TileMerging

This algorithm is for 2D tile maps. The algorithm generates a (hopefully) minimum set of rectangles that cover all tiles of a certain type.

This is useful for physics where you can generate rectangles to cover all wall tiles. You use the rectangles to create physics bodies that can cover multiple wall tiles, instead of create a physics body for every single tile.

-- map_width and map_height are the dimensions of the map
-- is_wall_f checks if a tile is a wall
 
local rectangles = {} -- Each rectangle covers a grid of wall tiles
 
for x = 0, map_width - 1 do
    local start_y
    local end_y
 
    for y = 0, map_height - 1 do
        if is_wall_f(x, y) then
            if not start_y then
                start_y = y
            end
            end_y = y
        elseif start_y then
            local overlaps = {}
            for _, r in ipairs(rectangles) do
                if (r.end_x == x - 1)
                  and (start_y <= r.start_y)
                  and (end_y >= r.end_y) then
                    table.insert(overlaps, r)
                end
            end
            table.sort(
                overlaps,
                function (a, b)
                    return a.start_y < b.start_y
                end
            )
 
            for _, r in ipairs(overlaps) do
                if start_y < r.start_y then
                    local new_rect = {
                        start_x = x,
                        start_y = start_y,
                        end_x = x,
                        end_y = r.start_y - 1
                    }
                    table.insert(rectangles, new_rect)

■ What you will do
Copy the TileMerging text from "and (end_y >= r.end_y)" to "function (a, b)", substituting "matches" for every "overlaps".

■ Pointing records for text and elements
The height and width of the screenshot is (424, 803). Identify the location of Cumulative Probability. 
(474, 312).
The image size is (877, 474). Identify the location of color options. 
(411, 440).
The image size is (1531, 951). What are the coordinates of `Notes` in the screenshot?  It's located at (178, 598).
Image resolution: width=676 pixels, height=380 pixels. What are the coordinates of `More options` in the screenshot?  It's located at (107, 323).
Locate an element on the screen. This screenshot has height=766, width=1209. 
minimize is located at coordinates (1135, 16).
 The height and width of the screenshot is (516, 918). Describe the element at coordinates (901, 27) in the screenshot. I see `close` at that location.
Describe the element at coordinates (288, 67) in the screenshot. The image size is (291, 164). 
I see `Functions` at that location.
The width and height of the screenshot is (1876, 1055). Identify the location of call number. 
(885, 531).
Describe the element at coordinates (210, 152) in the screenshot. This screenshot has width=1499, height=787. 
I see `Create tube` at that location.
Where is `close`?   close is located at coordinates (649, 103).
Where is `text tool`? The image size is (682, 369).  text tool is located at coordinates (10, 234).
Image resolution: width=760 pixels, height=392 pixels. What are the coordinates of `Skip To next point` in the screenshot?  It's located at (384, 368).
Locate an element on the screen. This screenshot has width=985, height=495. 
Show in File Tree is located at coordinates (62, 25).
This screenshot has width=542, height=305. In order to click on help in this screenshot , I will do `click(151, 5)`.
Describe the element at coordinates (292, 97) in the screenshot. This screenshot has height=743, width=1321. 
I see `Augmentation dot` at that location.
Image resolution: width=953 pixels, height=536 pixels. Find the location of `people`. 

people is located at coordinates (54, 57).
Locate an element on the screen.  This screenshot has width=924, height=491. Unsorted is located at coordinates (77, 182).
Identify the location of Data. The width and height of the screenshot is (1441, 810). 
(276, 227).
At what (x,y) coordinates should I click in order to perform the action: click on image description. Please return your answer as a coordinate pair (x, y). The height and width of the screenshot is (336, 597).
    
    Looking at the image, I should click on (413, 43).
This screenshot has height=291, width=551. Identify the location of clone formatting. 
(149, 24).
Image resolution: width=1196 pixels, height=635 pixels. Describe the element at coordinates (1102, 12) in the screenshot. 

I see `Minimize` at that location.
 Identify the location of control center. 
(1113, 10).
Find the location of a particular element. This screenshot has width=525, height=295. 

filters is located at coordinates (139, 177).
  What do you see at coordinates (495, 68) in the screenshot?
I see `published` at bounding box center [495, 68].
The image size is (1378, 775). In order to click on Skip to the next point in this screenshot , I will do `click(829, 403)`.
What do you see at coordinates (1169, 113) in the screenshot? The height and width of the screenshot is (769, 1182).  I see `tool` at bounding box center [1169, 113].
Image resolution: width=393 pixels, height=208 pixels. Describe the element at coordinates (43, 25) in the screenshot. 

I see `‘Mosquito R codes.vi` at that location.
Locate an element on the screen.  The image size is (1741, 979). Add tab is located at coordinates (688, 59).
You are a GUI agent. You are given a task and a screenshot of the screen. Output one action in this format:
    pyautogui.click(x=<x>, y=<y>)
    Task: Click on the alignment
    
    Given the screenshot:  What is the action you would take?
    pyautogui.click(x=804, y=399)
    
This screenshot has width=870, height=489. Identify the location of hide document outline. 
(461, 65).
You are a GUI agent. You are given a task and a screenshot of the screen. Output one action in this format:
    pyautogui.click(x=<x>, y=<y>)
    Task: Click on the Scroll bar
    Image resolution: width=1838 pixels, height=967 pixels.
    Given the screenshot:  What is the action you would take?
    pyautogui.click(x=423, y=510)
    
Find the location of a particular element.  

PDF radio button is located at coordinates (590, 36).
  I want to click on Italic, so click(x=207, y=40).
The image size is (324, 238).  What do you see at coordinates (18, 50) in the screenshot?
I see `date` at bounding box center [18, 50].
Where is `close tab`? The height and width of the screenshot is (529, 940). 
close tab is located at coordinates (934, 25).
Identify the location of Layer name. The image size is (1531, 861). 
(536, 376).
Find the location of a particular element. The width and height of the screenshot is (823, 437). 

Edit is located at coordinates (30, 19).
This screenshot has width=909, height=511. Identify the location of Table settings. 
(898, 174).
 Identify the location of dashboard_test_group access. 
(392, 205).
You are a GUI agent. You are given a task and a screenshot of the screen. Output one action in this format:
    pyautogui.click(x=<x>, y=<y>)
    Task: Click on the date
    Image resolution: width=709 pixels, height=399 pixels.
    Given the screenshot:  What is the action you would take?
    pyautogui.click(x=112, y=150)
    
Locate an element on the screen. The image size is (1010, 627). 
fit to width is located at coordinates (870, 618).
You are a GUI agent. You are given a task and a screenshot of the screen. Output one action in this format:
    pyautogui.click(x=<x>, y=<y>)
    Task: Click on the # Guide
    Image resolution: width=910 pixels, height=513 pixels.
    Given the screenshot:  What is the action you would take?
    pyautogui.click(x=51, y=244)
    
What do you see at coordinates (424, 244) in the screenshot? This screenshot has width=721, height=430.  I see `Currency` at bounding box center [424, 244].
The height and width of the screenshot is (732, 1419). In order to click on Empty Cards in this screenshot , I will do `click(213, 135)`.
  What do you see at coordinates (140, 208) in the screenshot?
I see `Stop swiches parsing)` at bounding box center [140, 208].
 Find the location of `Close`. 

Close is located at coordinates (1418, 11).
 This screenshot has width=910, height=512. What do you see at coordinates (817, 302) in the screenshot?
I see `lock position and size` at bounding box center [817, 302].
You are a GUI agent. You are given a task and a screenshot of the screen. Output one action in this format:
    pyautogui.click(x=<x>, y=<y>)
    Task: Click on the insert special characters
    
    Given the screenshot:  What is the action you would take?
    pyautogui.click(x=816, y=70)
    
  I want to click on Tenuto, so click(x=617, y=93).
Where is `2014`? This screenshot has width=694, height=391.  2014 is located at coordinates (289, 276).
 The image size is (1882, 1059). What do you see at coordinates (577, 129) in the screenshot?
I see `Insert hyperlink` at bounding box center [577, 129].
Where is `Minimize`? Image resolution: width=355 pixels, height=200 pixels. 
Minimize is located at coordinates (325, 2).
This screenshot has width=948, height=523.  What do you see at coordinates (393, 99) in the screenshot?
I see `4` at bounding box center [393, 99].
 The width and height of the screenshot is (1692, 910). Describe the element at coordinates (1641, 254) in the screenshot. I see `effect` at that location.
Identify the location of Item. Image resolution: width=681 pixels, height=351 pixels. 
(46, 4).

■ Solved exercise
and (end_y >= r.end_y) then
                    table.insert(matches, r)
                end
            end
            table.sort(
                matches,
                function (a, b)